▶ [CONSIGNE 1]
Répondez à ces questions sur le texte consacré aux relations franco-allemandes :
(a) À quel moment le Président doit-il venir dans la demeure du Palatinat ?
(b) De quelle visite du Président s'agira-t-il, selon le texte ?
(c) Qu'est-ce que l'amitié franco-allemande a permis d'envisager ?

########

Je suis heureux également de vous annoncer que le Président a accepté de me rendre visite au début du mois de janvier, avec son épouse, dans ma demeure dans le Palatinat - c'est d'ailleurs sa deuxième visite -, il le fera au début de l'année prochaine, et je trouve que c'est une très bonne chose.
J'ai donné ces indications de manière à faire taire un petit peu tous les commentaires étonnants qui se font sur le sujet d'une panne éventuelle des relations franco-allemandes. Il ne saurait en aucun cas en être question ; et d'ailleurs, si c'était cela notre politique ce serait une très mauvaise politique parce que pour nous à Bonn - et je crois que c'est tout à fait la même chose à Paris, le Président vous le dira tout à l'heure -, il y a une chose qui est sûre, le résultat de ce siècle qui a vu tant de misère, tant de guerre, tant de souffrance, cinq ans avant le début du XXIe siècle, c'est que l'amitié franco-allemande a permis d'envisager un avenir de paix, un avenir réussi pour l'Europe. On peut dire que c'est presque une loi de la nature, une loi de la physique en politique et je tenais à le répéter ici.

########

▶ [CONSIGNE 2]
Mettez sous forme de tableau Markdown, avec les colonnes « Rang » et « Ligne », la partie des enregistrements qui s'ouvre sur la ligne contenant « At what coordinates should I click to accomplish: Click » et se ferme sur celle contenant « (1371, 285) », sans les lignes vides.

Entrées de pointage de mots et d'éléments

########

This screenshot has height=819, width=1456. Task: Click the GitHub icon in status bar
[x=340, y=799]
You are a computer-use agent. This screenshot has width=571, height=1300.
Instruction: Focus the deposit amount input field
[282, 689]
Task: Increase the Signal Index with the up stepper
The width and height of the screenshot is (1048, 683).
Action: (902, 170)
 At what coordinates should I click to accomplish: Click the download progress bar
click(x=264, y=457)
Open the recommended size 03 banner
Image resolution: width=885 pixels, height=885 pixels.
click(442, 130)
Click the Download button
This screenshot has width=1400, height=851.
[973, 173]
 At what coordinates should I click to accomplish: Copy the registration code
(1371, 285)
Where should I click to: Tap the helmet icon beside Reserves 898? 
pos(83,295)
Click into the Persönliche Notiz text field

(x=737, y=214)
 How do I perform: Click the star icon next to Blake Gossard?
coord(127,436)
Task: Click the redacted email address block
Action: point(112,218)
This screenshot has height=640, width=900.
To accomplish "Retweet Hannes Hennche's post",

########

▶ [RÉSULTAT 1]
(a) Au début du mois de janvier, c'est-à-dire au début de l'année prochaine.
(b) De sa deuxième visite.
(c) Un avenir de paix, un avenir réussi pour l'Europe.

▶ [RÉSULTAT 2]
| Rang | Ligne |
|---|---|
| 1 |  At what coordinates should I click to accomplish: Click the download progress bar |
| 2 | click(x=264, y=457) |
| 3 | Open the recommended size 03 banner |
| 4 | Image resolution: width=885 pixels, height=885 pixels. |
| 5 | click(442, 130) |
| 6 | Click the Download button |
| 7 | This screenshot has width=1400, height=851. |
| 8 | [973, 173] |
| 9 |  At what coordinates should I click to accomplish: Copy the registration code |
| 10 | (1371, 285) |